At the heart of Comarch’s AML software is an analytical AI-based engine that processes data streams and detects money laundering activities. The scope of operations being monitored is broad and covers deposits, withdrawals, purchases, fund transfers, merchant credits, payments, trading activities, investments and social media activity. The engine leverages most recent supervised and unsupervised learning techniques to discover anomalies and improve the detection breadth. Additionally, it categorizes and scores suspicious transactions according to their probability of being a real money laundering attempt. Calculated score output serves as a reference to rank new attempts. The incidents going beyond certain score value are sent to analysts for further review while the ones remaining below the value can be discarded based on historical cases. Such alert prioritization greatly speeds up the work of AML teams.

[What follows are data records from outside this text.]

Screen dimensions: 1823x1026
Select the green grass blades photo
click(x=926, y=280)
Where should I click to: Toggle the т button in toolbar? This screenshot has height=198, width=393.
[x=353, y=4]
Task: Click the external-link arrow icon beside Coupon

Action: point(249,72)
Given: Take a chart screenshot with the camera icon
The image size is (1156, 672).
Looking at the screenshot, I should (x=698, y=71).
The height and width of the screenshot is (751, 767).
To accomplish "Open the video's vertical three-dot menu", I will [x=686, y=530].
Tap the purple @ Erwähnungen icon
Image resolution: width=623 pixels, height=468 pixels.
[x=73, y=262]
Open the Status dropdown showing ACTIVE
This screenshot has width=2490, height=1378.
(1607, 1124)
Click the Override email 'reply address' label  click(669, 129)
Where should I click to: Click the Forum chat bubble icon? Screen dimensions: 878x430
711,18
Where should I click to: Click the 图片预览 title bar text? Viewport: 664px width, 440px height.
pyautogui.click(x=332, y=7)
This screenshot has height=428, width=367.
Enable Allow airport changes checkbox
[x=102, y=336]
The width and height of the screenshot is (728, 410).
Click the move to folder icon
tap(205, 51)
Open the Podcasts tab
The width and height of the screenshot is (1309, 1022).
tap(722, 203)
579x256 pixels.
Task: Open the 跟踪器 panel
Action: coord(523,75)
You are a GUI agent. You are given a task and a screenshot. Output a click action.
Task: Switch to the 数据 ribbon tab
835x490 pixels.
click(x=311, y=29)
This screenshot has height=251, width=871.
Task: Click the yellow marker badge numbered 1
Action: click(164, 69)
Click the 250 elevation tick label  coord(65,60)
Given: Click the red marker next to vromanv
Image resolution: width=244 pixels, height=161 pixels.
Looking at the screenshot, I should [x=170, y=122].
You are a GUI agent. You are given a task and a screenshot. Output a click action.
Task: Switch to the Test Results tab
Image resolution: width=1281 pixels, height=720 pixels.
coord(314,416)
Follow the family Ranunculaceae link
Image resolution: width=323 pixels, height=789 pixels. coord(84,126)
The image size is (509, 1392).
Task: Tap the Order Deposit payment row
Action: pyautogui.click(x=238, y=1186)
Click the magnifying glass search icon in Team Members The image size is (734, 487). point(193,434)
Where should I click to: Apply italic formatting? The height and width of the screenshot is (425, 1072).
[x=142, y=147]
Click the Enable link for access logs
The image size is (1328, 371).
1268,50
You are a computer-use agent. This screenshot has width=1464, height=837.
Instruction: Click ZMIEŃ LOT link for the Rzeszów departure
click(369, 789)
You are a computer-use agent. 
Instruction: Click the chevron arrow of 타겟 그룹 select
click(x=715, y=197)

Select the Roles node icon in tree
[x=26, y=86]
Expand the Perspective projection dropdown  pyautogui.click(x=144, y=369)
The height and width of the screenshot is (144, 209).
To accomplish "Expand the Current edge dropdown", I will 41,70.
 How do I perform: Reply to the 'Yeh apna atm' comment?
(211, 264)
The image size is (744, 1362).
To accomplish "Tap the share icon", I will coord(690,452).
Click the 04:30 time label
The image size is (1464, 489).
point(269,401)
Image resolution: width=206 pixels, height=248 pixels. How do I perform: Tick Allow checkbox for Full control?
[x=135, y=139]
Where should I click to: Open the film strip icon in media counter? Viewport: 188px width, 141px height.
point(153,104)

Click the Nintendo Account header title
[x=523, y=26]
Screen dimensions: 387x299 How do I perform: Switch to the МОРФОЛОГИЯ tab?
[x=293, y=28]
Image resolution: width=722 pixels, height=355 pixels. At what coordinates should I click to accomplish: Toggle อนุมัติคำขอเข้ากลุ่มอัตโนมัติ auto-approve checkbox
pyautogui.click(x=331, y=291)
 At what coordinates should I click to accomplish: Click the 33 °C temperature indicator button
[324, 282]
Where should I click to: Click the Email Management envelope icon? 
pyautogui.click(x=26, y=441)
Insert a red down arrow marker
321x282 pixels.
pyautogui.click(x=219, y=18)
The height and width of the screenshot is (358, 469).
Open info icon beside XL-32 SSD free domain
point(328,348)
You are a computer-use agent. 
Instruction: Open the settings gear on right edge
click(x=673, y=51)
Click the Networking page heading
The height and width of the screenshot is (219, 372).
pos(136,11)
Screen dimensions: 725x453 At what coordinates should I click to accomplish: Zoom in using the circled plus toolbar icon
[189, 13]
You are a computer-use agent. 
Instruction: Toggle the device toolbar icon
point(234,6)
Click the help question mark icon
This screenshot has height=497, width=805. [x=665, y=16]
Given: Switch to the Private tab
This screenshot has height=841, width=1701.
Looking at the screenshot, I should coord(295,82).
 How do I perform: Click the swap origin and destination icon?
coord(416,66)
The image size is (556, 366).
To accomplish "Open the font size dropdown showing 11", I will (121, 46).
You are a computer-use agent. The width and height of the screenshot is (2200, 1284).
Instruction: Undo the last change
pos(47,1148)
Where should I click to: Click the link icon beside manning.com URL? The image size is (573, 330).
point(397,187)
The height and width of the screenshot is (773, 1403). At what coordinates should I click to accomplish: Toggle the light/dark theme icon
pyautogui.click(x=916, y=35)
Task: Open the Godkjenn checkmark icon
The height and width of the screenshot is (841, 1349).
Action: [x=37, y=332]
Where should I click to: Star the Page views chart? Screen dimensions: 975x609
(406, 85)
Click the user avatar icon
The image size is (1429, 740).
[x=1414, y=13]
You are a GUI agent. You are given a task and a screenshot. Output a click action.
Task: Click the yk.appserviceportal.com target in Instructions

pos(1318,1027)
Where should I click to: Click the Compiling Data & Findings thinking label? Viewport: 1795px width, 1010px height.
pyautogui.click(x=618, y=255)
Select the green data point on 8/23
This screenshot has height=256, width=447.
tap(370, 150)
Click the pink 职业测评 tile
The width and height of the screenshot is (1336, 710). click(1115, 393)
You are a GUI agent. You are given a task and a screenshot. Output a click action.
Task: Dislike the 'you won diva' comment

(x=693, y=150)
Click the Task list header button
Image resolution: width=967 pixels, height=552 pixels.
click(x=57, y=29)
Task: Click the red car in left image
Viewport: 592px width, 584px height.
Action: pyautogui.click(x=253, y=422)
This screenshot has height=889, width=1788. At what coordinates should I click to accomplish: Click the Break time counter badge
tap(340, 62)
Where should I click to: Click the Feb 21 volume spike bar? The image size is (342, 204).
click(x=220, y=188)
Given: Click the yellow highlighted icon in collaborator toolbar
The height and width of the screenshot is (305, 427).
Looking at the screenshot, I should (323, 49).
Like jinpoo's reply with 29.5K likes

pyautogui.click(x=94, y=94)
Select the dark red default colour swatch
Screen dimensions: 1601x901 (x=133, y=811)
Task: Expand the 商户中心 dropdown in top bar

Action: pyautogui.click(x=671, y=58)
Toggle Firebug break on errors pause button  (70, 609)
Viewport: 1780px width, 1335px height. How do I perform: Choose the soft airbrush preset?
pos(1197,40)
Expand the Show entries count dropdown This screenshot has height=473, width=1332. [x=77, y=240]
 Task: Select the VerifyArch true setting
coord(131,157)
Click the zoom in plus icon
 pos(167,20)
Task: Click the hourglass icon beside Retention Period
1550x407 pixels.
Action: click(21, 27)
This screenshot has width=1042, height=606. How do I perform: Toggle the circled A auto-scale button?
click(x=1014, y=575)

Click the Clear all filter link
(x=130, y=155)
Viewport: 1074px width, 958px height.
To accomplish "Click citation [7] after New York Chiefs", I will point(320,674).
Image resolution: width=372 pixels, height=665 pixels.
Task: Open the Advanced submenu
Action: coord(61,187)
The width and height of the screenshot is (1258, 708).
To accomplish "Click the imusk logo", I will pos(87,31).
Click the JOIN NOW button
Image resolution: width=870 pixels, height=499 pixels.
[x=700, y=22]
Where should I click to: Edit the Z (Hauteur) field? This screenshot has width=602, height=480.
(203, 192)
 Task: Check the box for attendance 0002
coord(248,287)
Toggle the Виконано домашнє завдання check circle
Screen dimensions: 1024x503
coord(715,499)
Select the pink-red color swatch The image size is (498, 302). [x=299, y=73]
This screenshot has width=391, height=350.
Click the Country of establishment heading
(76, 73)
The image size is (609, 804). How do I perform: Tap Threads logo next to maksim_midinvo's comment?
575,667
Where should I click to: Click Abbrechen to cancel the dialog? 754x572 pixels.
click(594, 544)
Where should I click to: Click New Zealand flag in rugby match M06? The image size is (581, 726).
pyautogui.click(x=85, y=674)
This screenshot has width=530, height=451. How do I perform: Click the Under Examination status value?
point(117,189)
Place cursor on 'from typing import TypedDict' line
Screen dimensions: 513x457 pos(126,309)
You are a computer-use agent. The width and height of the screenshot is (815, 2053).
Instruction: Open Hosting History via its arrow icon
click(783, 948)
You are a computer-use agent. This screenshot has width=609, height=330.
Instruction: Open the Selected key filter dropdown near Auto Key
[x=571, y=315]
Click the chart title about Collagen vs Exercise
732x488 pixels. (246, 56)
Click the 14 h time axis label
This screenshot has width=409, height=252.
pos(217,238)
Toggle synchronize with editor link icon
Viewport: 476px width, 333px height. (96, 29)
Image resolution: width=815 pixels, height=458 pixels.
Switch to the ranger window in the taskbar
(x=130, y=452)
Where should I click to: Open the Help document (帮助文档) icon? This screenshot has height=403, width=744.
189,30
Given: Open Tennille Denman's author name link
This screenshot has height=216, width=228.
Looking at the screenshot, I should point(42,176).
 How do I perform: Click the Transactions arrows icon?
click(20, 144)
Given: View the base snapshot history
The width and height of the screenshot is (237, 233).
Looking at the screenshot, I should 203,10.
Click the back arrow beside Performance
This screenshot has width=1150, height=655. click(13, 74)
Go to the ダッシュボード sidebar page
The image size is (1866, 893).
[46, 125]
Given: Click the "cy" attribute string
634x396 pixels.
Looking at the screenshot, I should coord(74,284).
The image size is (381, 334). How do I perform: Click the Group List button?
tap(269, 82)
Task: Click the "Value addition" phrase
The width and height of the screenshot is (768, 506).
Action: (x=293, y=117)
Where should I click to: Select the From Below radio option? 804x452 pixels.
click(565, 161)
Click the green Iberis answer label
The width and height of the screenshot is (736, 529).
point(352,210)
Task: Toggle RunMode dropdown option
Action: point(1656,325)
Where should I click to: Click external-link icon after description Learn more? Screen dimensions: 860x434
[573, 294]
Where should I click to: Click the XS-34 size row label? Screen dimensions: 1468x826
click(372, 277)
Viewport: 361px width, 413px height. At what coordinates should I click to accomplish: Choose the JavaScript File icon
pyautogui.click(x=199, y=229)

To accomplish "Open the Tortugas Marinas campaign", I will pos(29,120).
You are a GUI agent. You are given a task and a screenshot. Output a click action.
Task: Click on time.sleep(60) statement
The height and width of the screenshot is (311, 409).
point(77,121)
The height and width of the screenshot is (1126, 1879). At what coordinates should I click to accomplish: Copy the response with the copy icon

Before the AI engine can correctly analyze bits of information and draw conclusions, it needs properly prepared data. The process of getting data ready for an anti-money laundering program requires several preparatory activities. The key step of data preparation is a transformation which typically involves scaling, decomposition and aggregation. This step is also referred to as feature engineering, and, if properly carried out, can be very beneficial to the performance of a final solution. Data preparation is a broad subject that can involve a lot of iterations, explorations and analyses. The data pre-processor module is responsible for integration with data sources existing in financial institutions’ databases and the correct introductory processing and transformation of data which will be subsequently analyzed in the AI engine.
The front office module provides tools for anti-money laundering analysts to manually review and analyze suspicious activity alerts. It supports users in analytical tasks allowing to manage the alert flow, which is important in the case of a multi-stage analysis process. The tool also comes with a visualization of statistics, detected anomalies and suspicious cases arranged by categories, in a clear and understandable way for the analyst. The front office user interface is designed based on the latest UX standards and can be delivered as a standalone application or easily integrated with the existing solutions, acting as an extension to them.
The money laundering process evolves over time, and new advanced fraud patterns appear, which makes it necessary to constantly monitor the solution’s performance. As new data arrives, the algorithms that were trained based on historical data may require periodical re-training (e.g. in the case of sudden increase in the number of false alarms). The monitoring module is responsible for gathering statistics, analyzing results and warning about any unusual performance loss.